According to the "World Silver Survey 2025," the actual demand for silver from the photovoltaic industry in 2024 is expected to reach 198 million ounces, an increase of over 1.6 times compared to 2019, accounting for about 17% of total global silver demand.
More critically, silver's position in photovoltaics is not "easily replaceable." In terms of key indicators such as conductivity efficiency, long-term stability, and reliability, silver remains the optimal choice in terms of overall performance. Technological advancements change the usage, not the position.
This gives silver, for the first time, a large-scale, rapidly growing, and price-insensitive source of demand.
2. Electric Vehicles and AI Infrastructure: Modest Usage, but High Replacement Difficulty
If photovoltaics bring certainty in demand scale, then electric vehicles and digital infrastructure bring a change in the nature of demand.
A traditional fuel vehicle uses about 15-20 grams of silver on average; while a new energy vehicle typically uses 30-40 grams of silver.
Against the backdrop of limited overall growth in global automobile sales, the penetration rate of new energy vehicles has risen from less than 3% in 2019 to nearly 20% in 2024, structurally boosting silver demand.
At the same time, the demand for silver from data centers, AI servers, and high-end electronic devices is more reflected in their irreplaceability rather than absolute usage.
In 2024, the demand for silver in the electrical and electronic sectors is expected to reach 461 million ounces, setting historical highs for several consecutive years.

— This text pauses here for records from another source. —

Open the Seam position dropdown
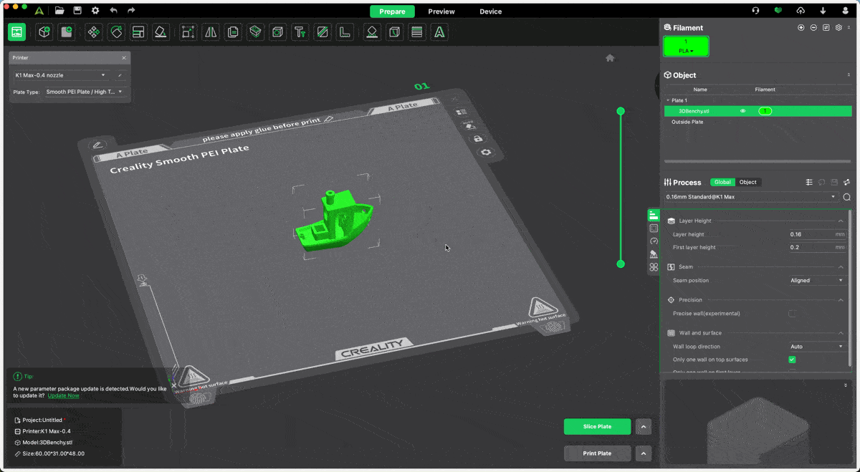tap(816, 281)
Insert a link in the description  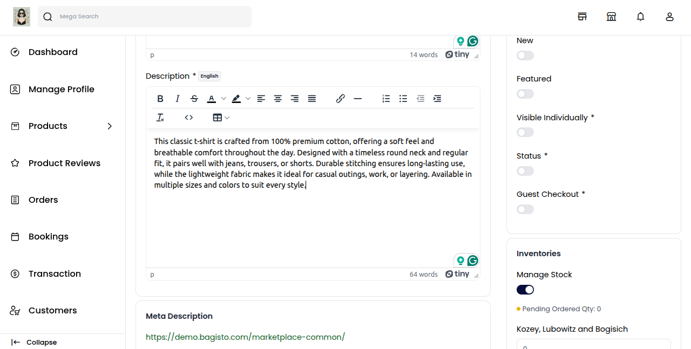pos(340,99)
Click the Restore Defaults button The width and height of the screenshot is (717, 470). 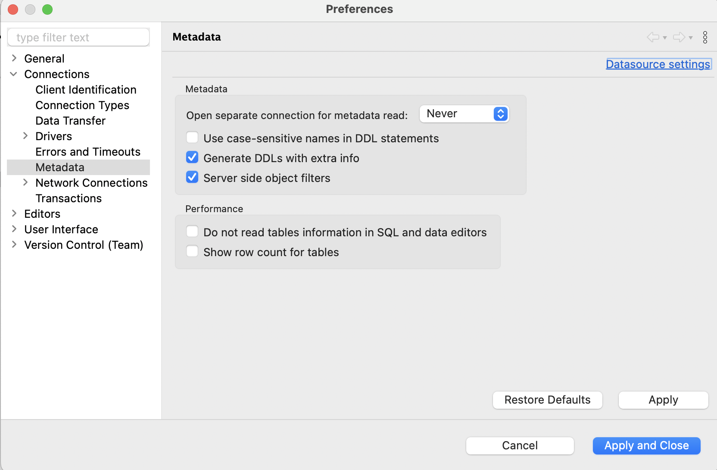pos(547,400)
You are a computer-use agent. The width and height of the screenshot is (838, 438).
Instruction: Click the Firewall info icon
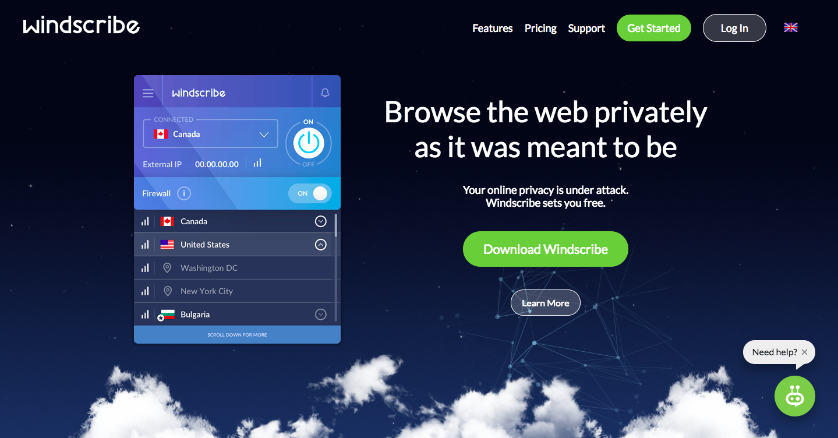coord(184,193)
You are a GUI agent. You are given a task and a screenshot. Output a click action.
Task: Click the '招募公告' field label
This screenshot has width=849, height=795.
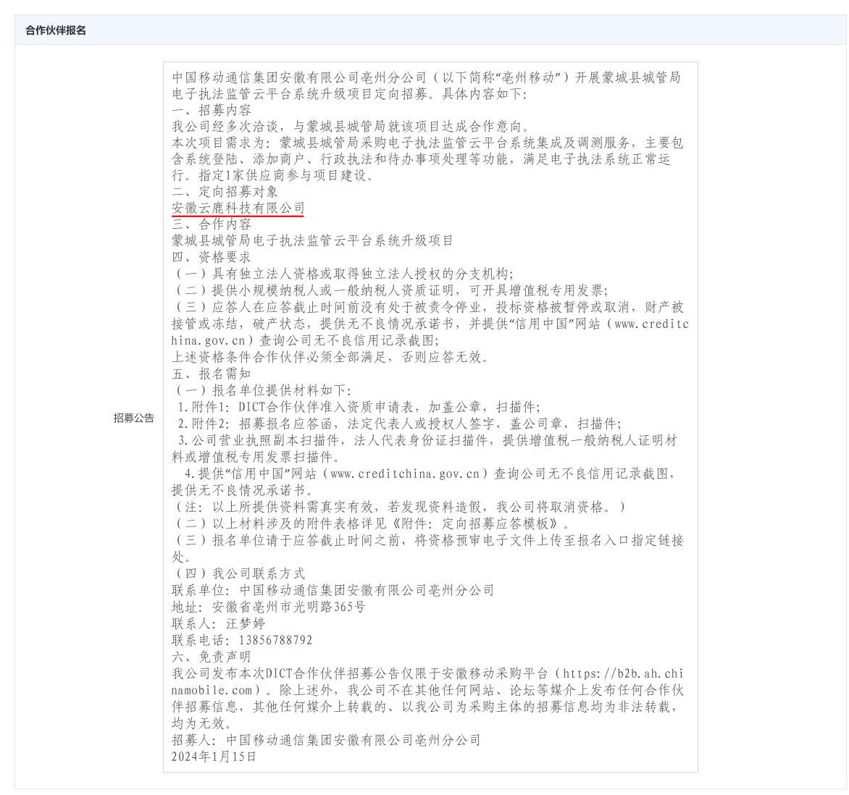[133, 418]
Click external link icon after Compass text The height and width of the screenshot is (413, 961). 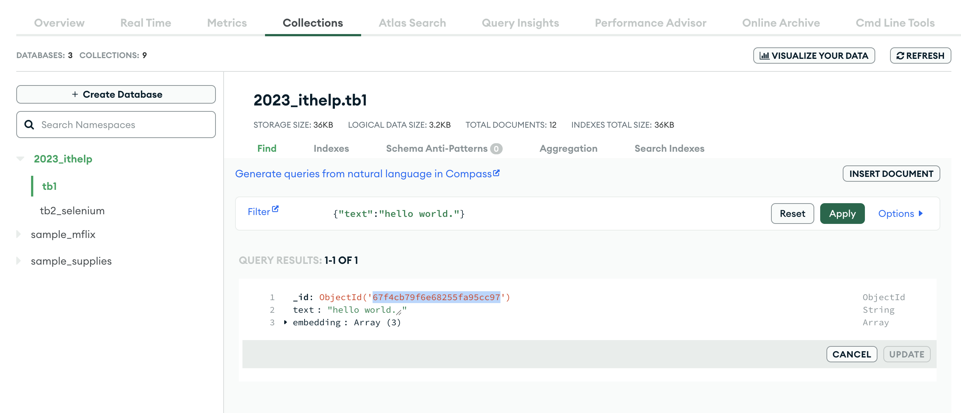click(x=496, y=173)
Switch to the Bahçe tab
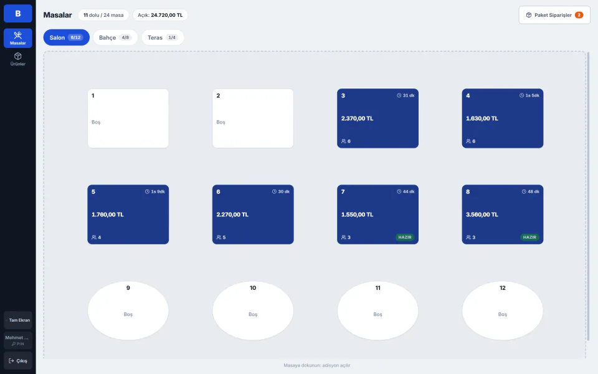 115,37
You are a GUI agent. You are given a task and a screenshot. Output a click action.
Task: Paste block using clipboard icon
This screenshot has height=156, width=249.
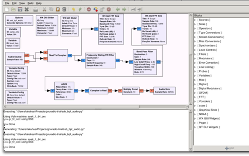[58, 9]
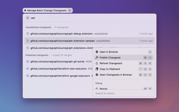
Task: Select Refresh Changesets menu entry
Action: 111,63
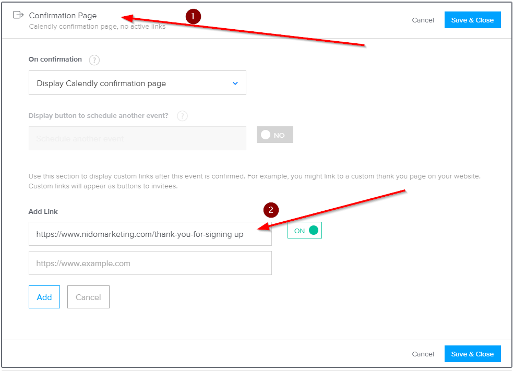
Task: Click help icon beside schedule another event label
Action: [x=182, y=116]
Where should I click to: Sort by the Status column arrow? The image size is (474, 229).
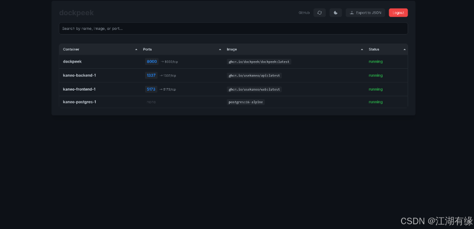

These application scenarios are relatively insensitive to price but are extremely sensitive to supply stability.

3. The Reality of Supply: Silver is Not a Metal That Can Be Increased by Price Rise
In stark contrast to the certainty on the demand side is the rigidity on the supply side.
In 2024, global silver mine production is expected to be about 820 million ounces, with a year-on-year growth rate of less than 1%.
More importantly, over 70% of global silver production comes from by-products, primarily dependent on lead, zinc, copper, and gold mines. This structure has seen little substantial change over the past two decades.
Primary silver mine production is only about 228 million ounces, accounting for less than 30%, and is still in a long-term downward trend.
This means that silver production is not determined by the silver price, but is dominated by the investment cycles of base metals.
4. From Cyclical Shortages to Structural Tightness
Looking back at history, silver has not been without bull markets, but past trends were mostly derivatives of financial cycles.
The difference now is that since 2021, the silver market has experienced a physical supply-demand gap for several consecutive years.
According to the "World Silver Survey 2025," the average annual supply-demand gap for silver globally from 2021 to 2024 is about 150-200 million ounces, with a cumulative gap approaching 800 million ounces.
Moreover, the visible inventory of silver itself is not abundant. Currently, the global available inventory can only cover about 1-1.5 months of consumption, significantly below the 3-month safety line typically considered for commodities.
Once a large amount of silver enters photovoltaic components, electrical equipment, and infrastructure, it is very difficult to return to the circulating market.
5. Silver is No Longer Just a Shadow of Gold
Silver has not suddenly become scarce; it has simply, for the first time, met three conditions simultaneously:
Real and sustained demand scale Key uses are difficult to replace Supply growth is highly constrained
In the past, these three points never appeared simultaneously.
While the market still understands silver through the lens of "the poor man's gold," the industrial chain has begun to reassess it using the standards of key functional materials.
Silver may still fluctuate, but one thing is certain: it is no longer just a shadow of gold.
And this is the most important and easily underestimated underlying change in this round of market dynamics.